Frequently Asked Questions
Shelter or Rescue? What’s the difference? Which are you?
We are a rescue. There are many differences between shelters and rescues, but it should be noted that both types of organizations have the same goal: to find as many unwanted pets a new and loving home. Generally speaking, a rescue is usually a non-profit organization run by a few people, and a shelter is usually government funded and staffed. A rescue usually has a small number of pets available, mostly due to their limited space; shelters usually have more space, and therefore more animals to choose from. Adoption from a rescue is going to be personal, detailed and more expensive than a shelter. Click here for a great article on rescue vs shelter.
Why are you always full?
We are always full because we endeavor to do the most that we can for the abused, neglected, and unwanted pets in the region. As soon as one pet is adopted, we take another one in. We waste no space; an open space represents a pet in need that is not getting help. We have a limited amount of space at our shelter, and overcrowding causes stress and anxiety among the pets (and the staff) that can quickly escalate to a dangerous and unhealthy environment. Having people foster pets in fact saves two lives, the pet you foster, and the unwanted pet that can be rescued in its place.
Are you really no-kill? Some places claim to be, but really are not.
We are as no-kill as you can get. Pets that reach us are guaranteed life, until their quality of life diminishes to the point that euthanization is humane thing to do. Pets that have come to us as puppies and kittens have stayed with us for many, many years before their right match comes along; Jimmie is a good example of that. We do not euthanize any pet at our shelter because they have been here too long, or they are not perfect, or they are the wrong color, or they are too old, or just to make space. Jondo and Twain are two more examples of our long term residents.
What do you charge to adopt a pet?
Our adoption fees start at $125 for cats, and $250 for dogs. That fee helps cover the cost of preparing the pet for adoption. Every pet we adopt has been spayed or neutered, dewormed, is current with all of their vaccinations, been tested for heartworms and has been microchipped.
What if I move and cannot take the pet with?
While that would be tragic and heartbreaking, know that you can return your pet to us, no matter what. That could be after 1 day, or 1 week, or a year or 10 years. If you cannot keep a pet you adopted from us, we will take it back unconditionally. Leon was one of our returned pets, read Leon’s story here. Our full return policy is simple and short.
Can I adopt a pet today?

Entries taken from a collection:
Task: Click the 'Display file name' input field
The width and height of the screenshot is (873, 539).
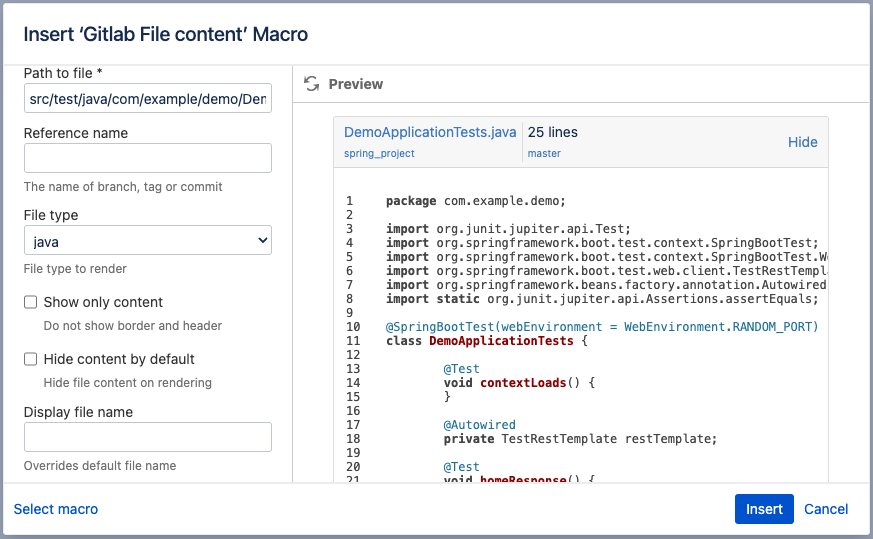Action: (148, 437)
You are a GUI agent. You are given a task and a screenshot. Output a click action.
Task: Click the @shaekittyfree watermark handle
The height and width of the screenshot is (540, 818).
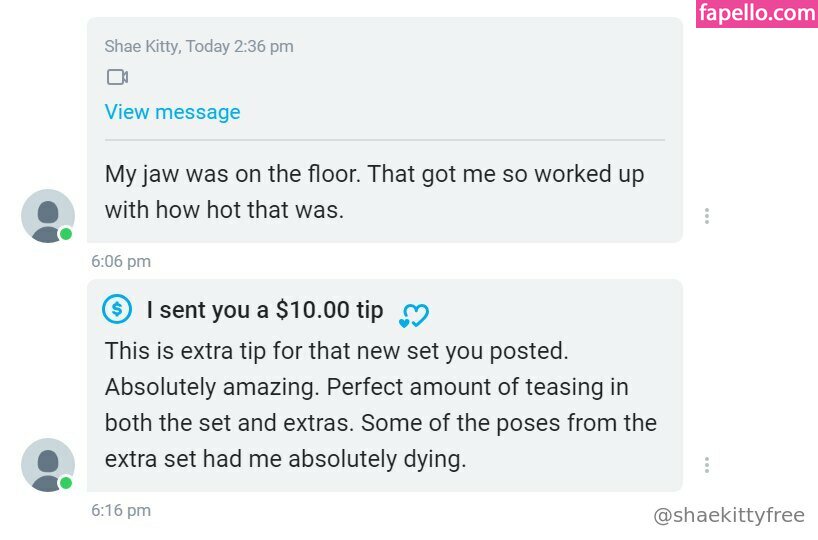728,516
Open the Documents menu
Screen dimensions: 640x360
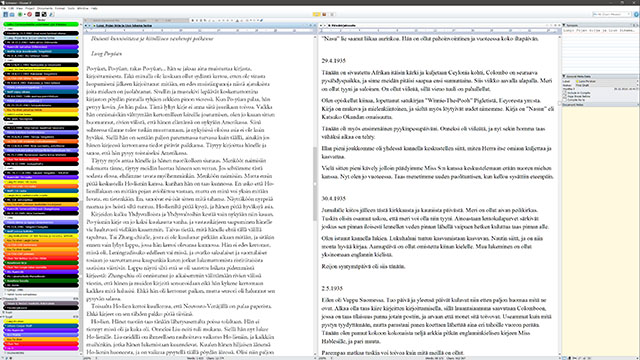pos(44,8)
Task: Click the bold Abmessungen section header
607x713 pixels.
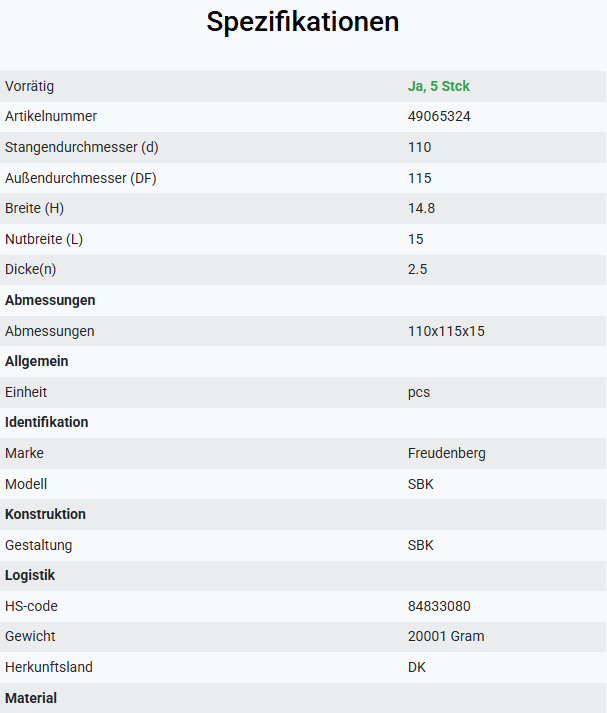Action: pos(50,300)
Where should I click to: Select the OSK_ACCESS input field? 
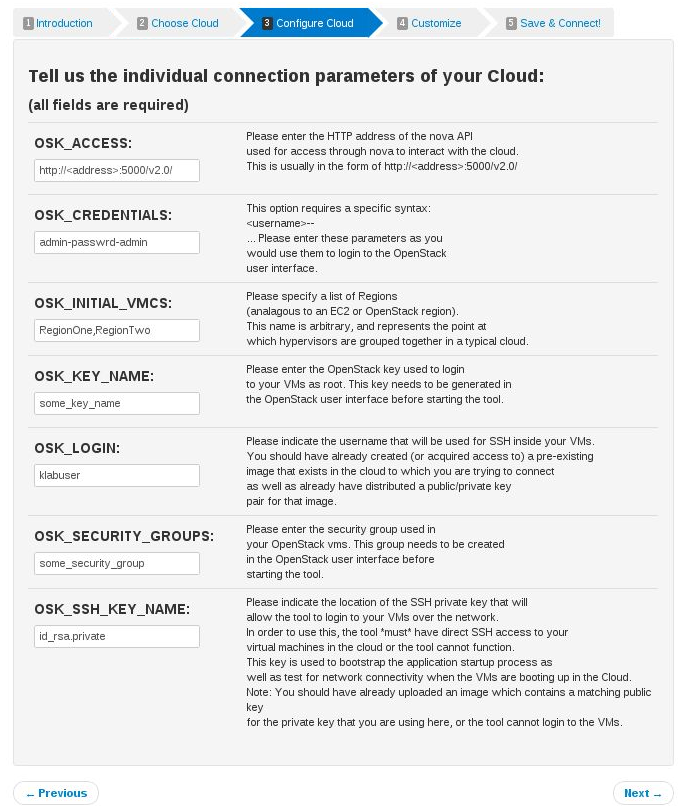[x=116, y=170]
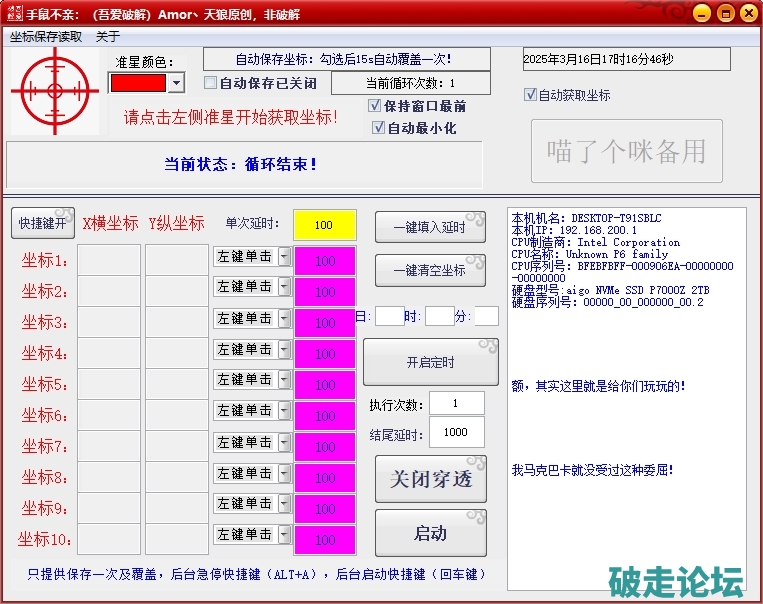
Task: Expand the 准星颜色 color dropdown
Action: click(176, 83)
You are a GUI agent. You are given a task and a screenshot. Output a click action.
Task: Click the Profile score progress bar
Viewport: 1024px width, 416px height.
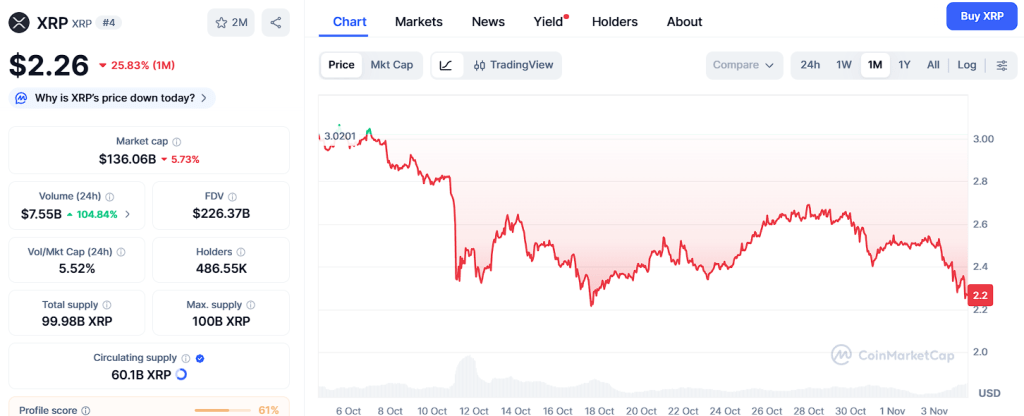click(222, 410)
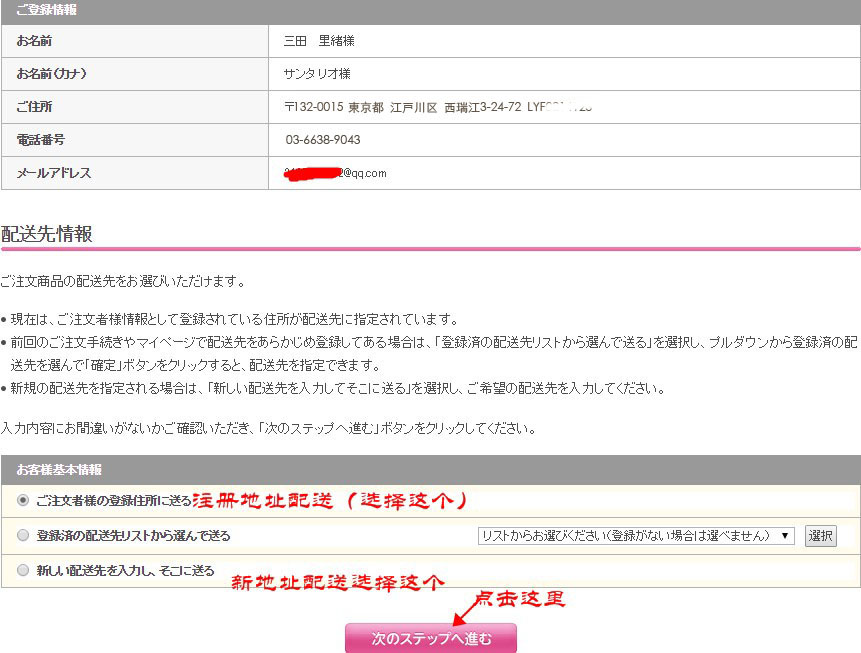Click the phone number 03-6638-9043

323,140
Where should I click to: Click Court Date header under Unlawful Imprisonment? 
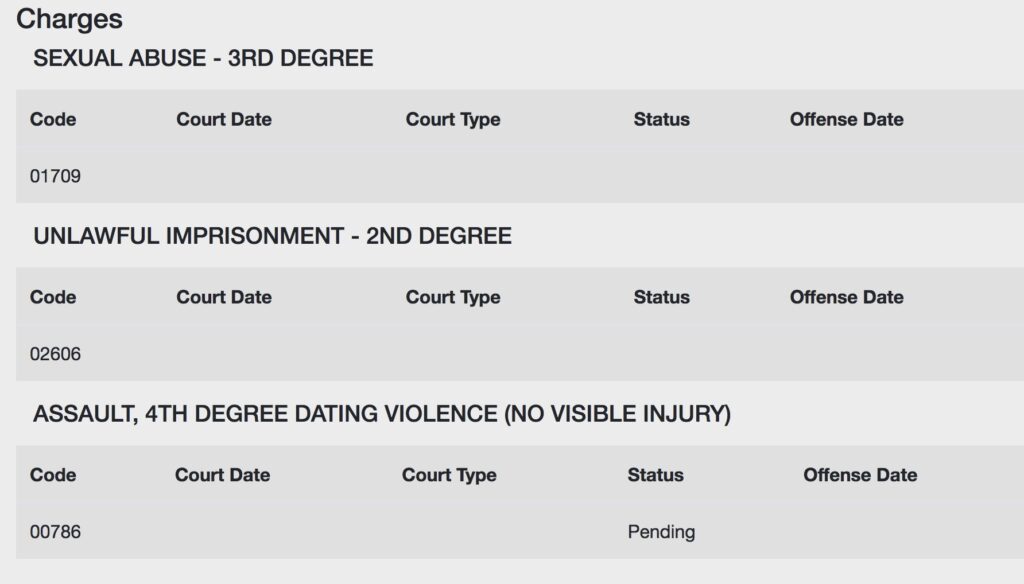coord(224,297)
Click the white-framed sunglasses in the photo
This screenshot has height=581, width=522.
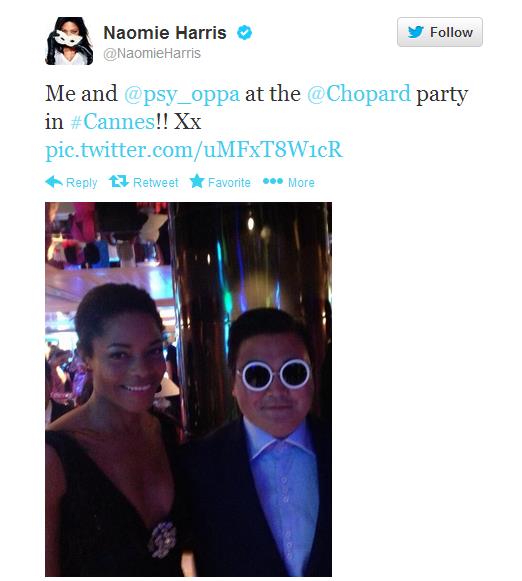coord(275,374)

## [Goal of the exercise]
Translate this sentence from the pet rescue FAQ into Spanish: "If you cannot keep a pet you adopted from us, we will take it back unconditionally."

## [Expected answer]
Si no puede quedarse con una mascota que adoptó de nosotros, la recibiremos de vuelta sin condiciones.